LAWS(MPH)-1998-11-68

KANHIYALAL RAWAL Vs. STATE OF M.P.

Decided On November 19, 1998
Kanhiyalal Rawal Appellant
V/S
STATE OF M.P. Respondents

JUDGEMENT

(1.) PETITIONER entered service as Constable. He was later promoted to post of Head Constable under the orders of DIG. At one stage he was charged of dereliction of duty and dismissed from service pursuant to enquiry held against him vide order passed by the Superintendent of Police. He assailed his dismissal from service before State Administrative Tribunal on various grounds including picking holes on the inquiry. He also alleged that dismissal order suffered from want of jurisdiction as S.P. was not competent to impose punishment of .dismissal on him. The Tribunal partly allowed his petition holding the charges and enquiry against him in order but set aside the dismissal on the ground of incompetence of S.P. to pass the order. While doing so it referred to a judgment of this Court in 1983 JLJ 599 wherein order of dismissal of the concerned employee was held void in similar circumstances having been passed by the incompetent Authority. Drawing analogy from this, Tribunal observed The same thing happened in this case also." It accordingly quashed the order of dismissal but declined back wages to petitioner and granted liberty to Competent Authority to start fresh proceedings for his punishment.

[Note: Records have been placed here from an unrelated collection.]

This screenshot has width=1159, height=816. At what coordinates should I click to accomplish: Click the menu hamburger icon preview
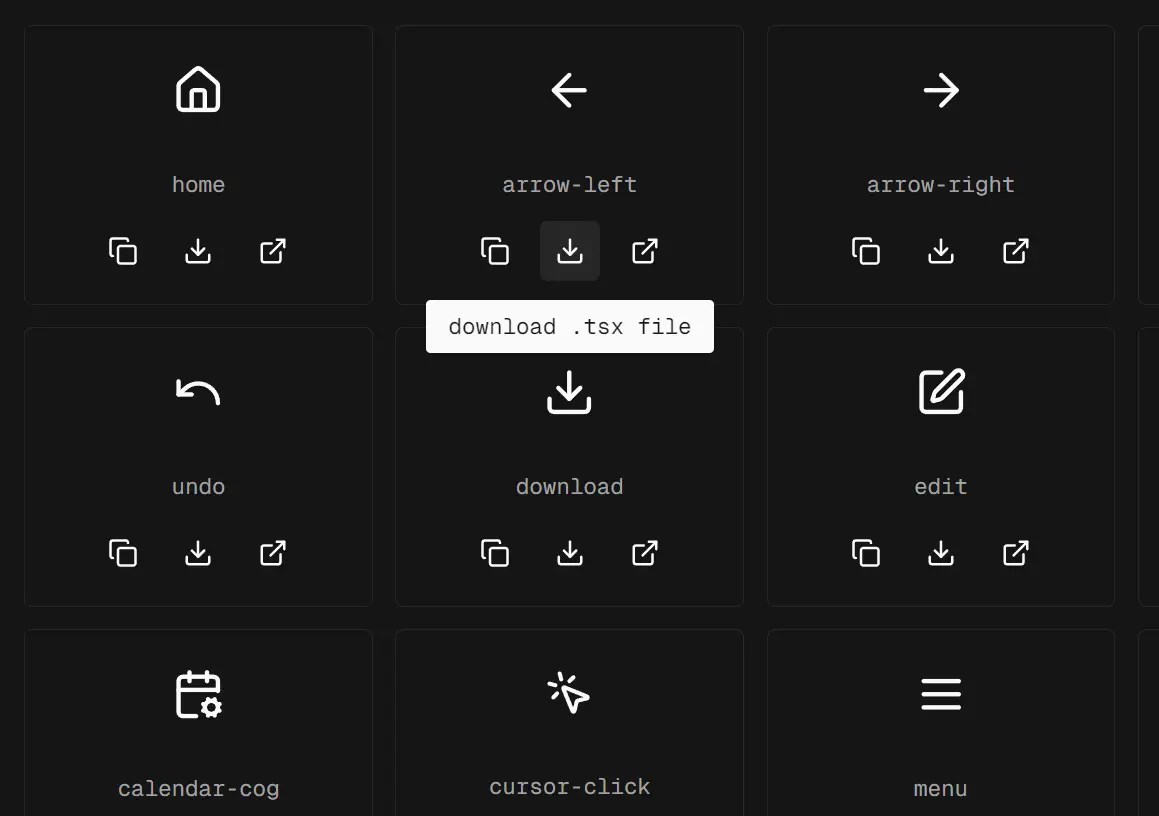pos(941,694)
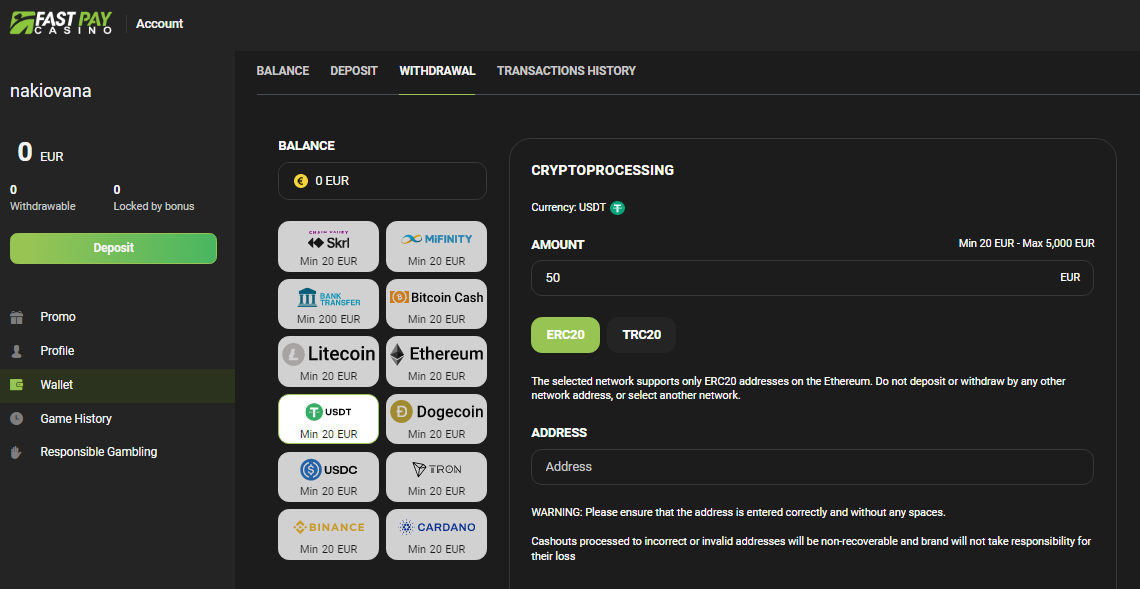
Task: Select the ERC20 network option
Action: coord(565,335)
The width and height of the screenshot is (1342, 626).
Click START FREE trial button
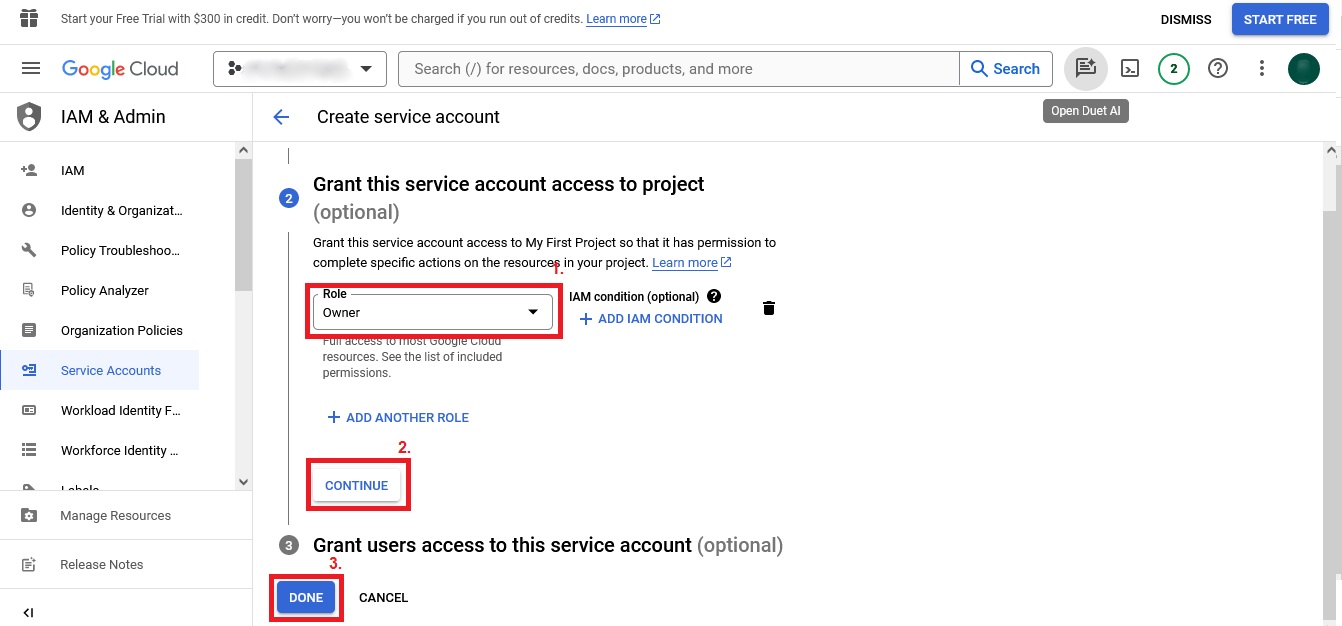1279,20
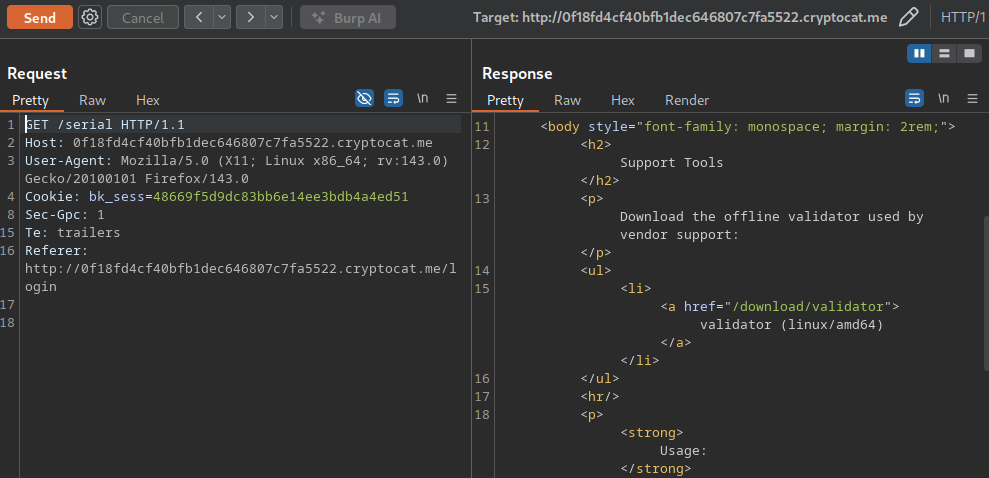Switch to side-by-side split layout

coord(919,53)
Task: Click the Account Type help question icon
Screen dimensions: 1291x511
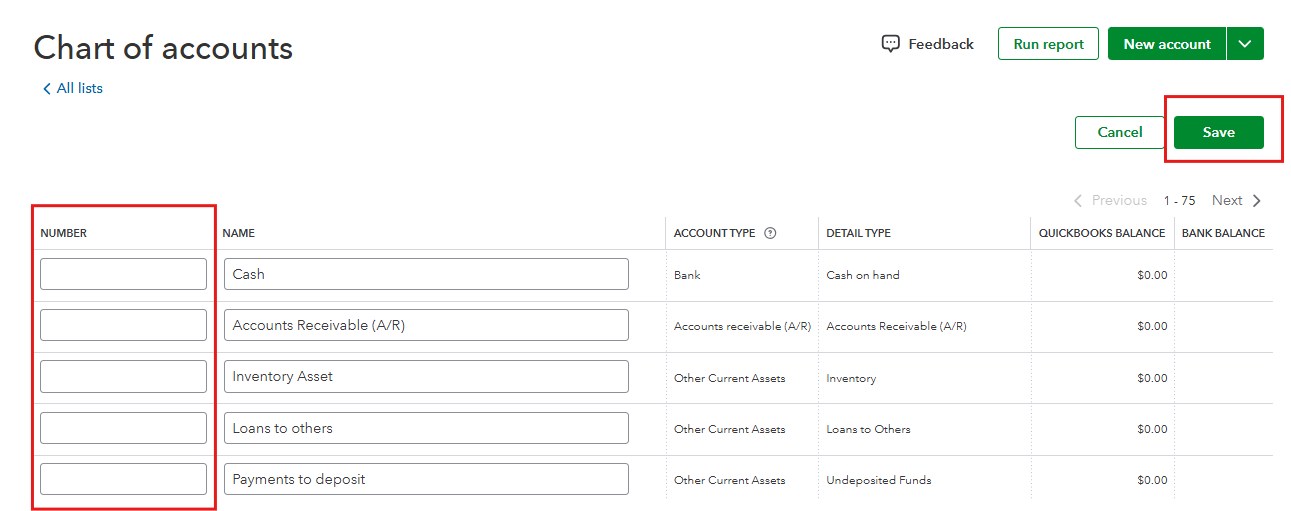Action: [770, 233]
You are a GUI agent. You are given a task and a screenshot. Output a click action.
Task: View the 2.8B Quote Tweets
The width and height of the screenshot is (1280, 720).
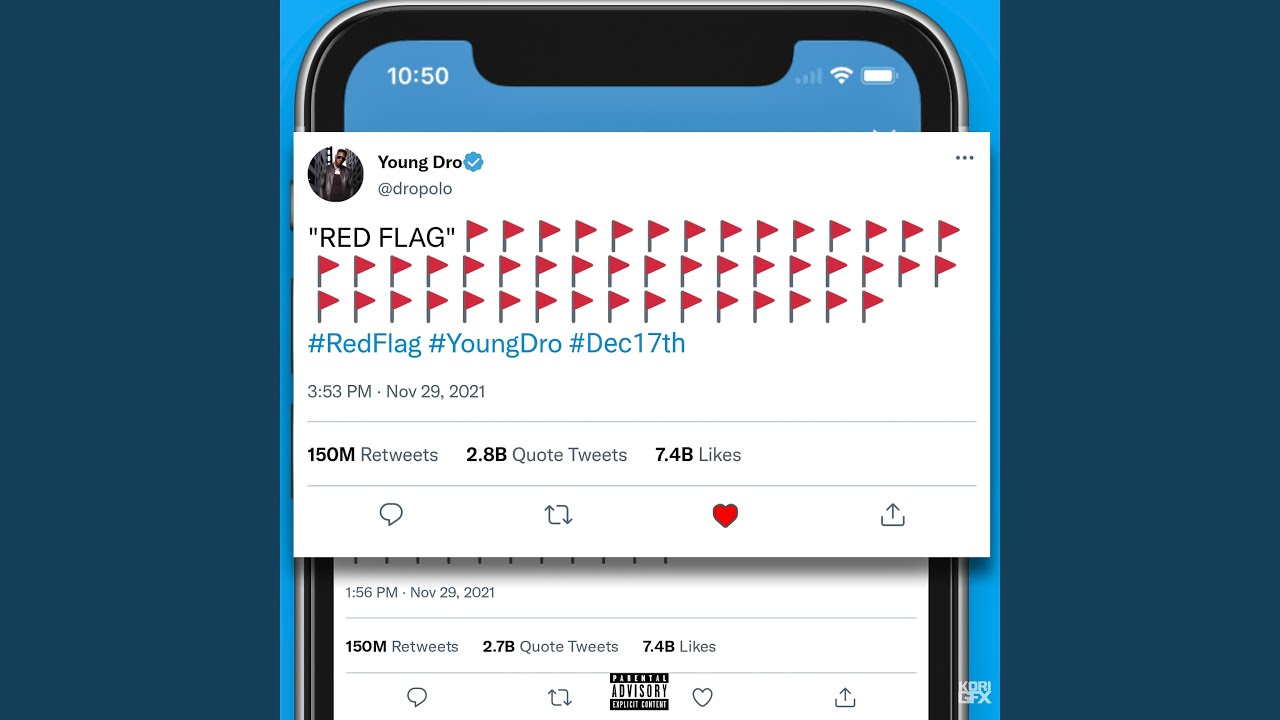tap(547, 455)
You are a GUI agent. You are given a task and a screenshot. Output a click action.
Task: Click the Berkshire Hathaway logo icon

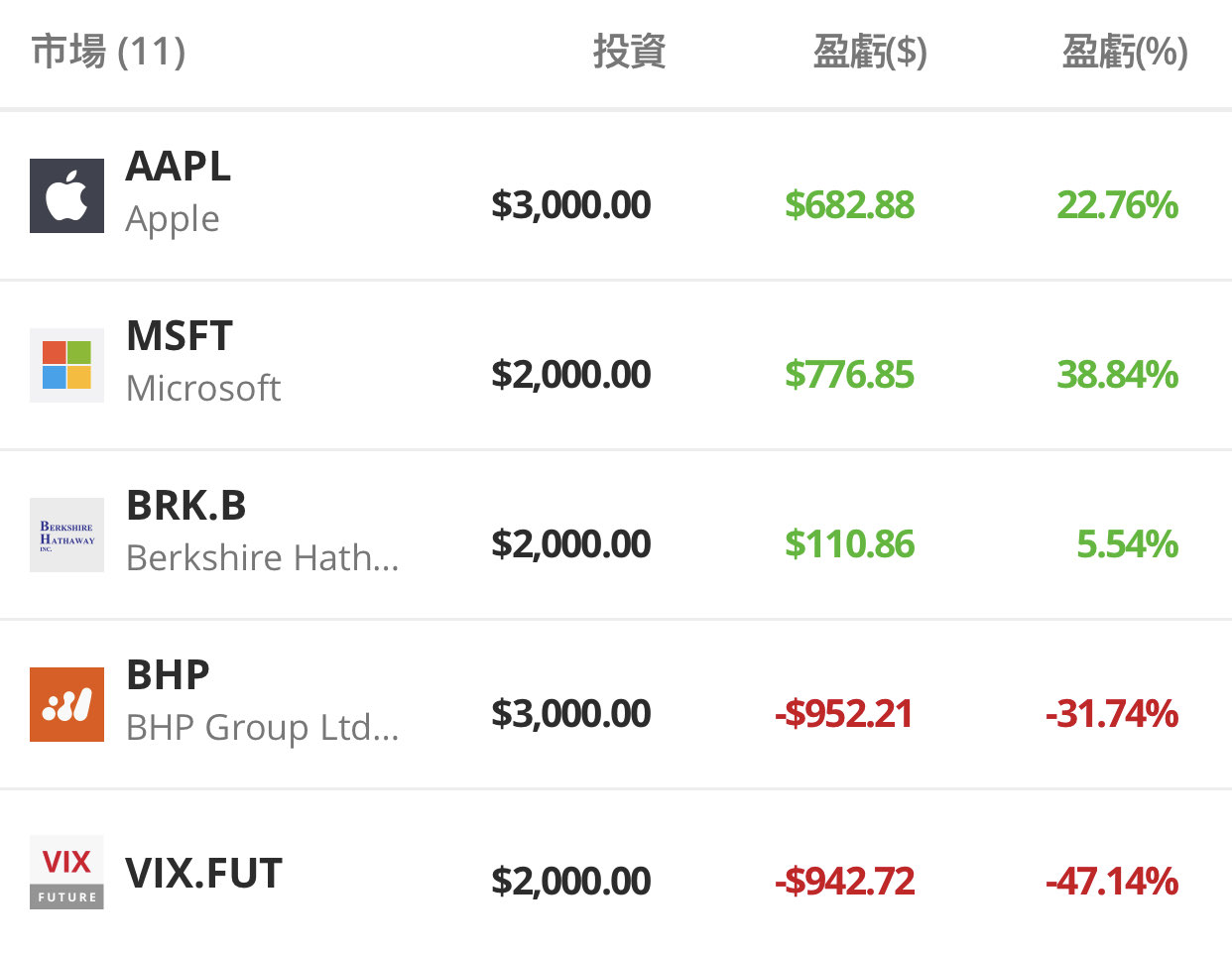coord(66,535)
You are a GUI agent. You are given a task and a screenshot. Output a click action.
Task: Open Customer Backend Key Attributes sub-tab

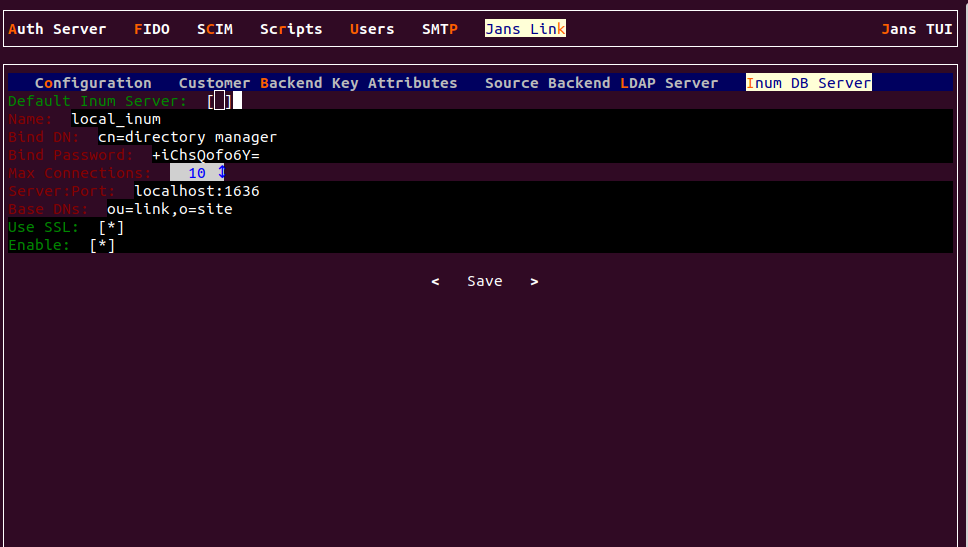[317, 83]
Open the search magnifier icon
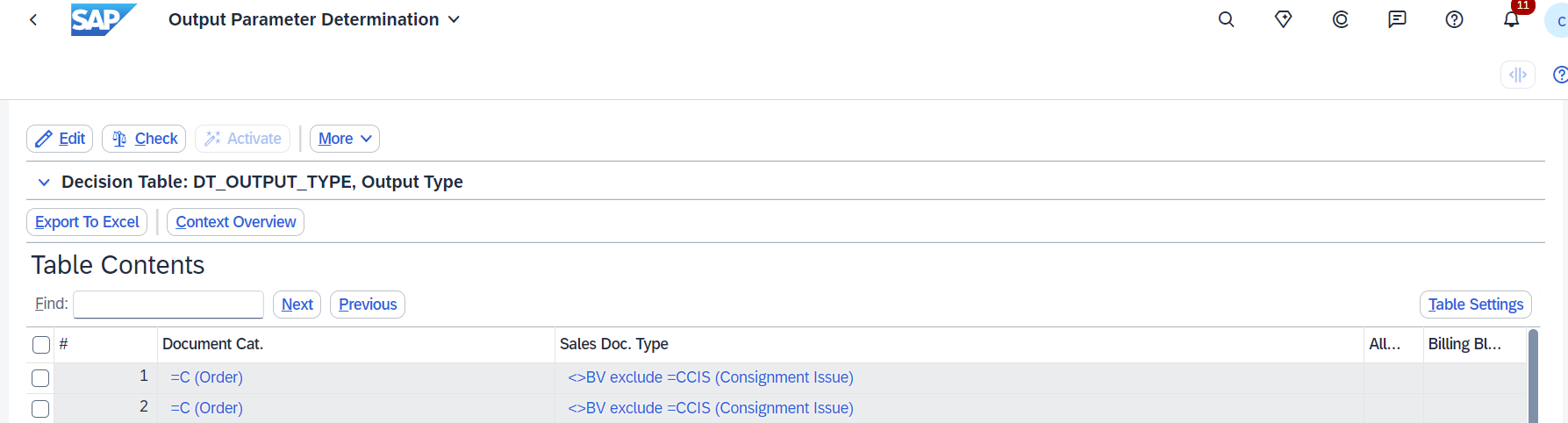This screenshot has height=423, width=1568. click(x=1226, y=19)
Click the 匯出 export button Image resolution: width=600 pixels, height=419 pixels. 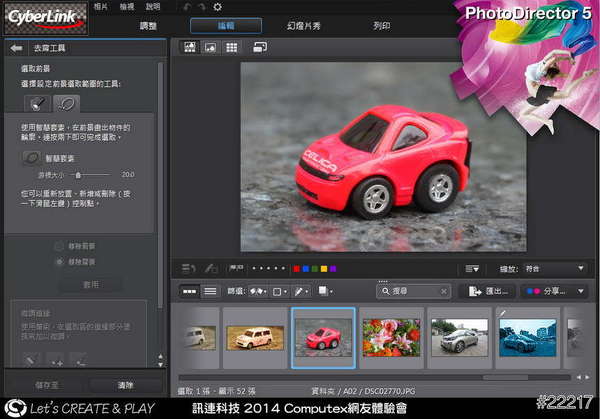(487, 291)
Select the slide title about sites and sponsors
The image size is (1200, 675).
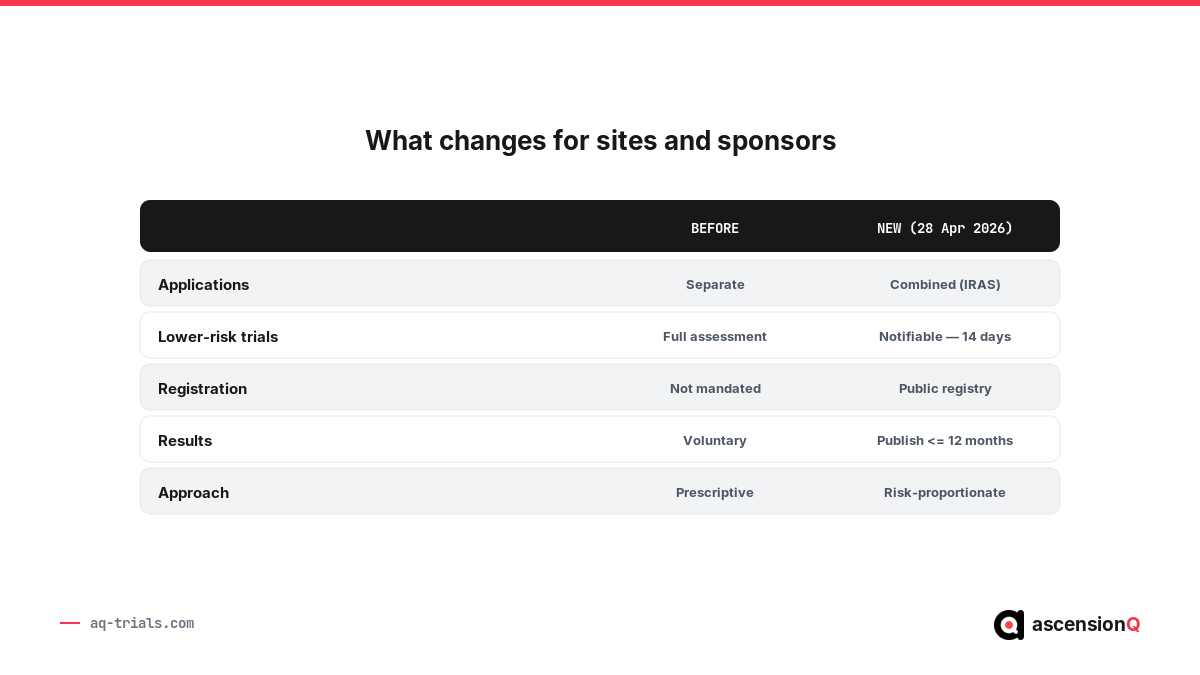[x=600, y=141]

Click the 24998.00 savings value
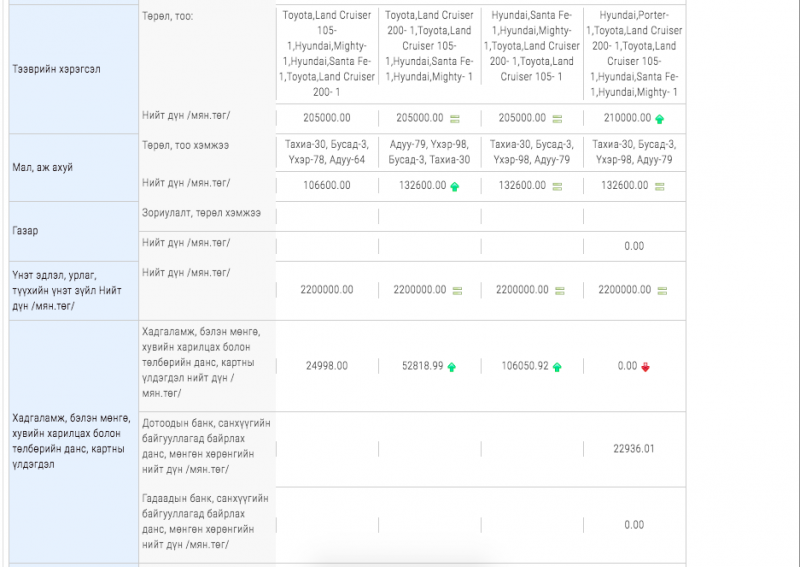pyautogui.click(x=327, y=366)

(2.) PETITIONER 's case is that once Tribunal had found his order of dismissal incompetent and had treated it void it ought to have awarded back wages to him. Because void order was non -est and non -existent in the eye of law and would not operate against him. Therefore he was to be treated in service though fictionally and declared entitled to full back wages. Reliance in this regard is placed on a Supreme Court judgment in Union of India v. Shri Babu Ram Lalla (AIR 1988 SC 344) laying down as under : - -

(3.) THE issue of payment of back wages to a delinquent employee on quashment of his order of punishment has received varying treatment by Courts from time to time. The initial view, was that quashment of punishment order would restore status quo ante and place delinquent employee in the position that obtained prior to the passing of the order entitling him to all benefits that would have accrued to him during interregnum. This found expression in various judgments of the Supreme Court including AIR 1979 SC 75, AIR 1973 SC 2251, AIR 1971 SC 2171 and AIR 1991 SC 2010.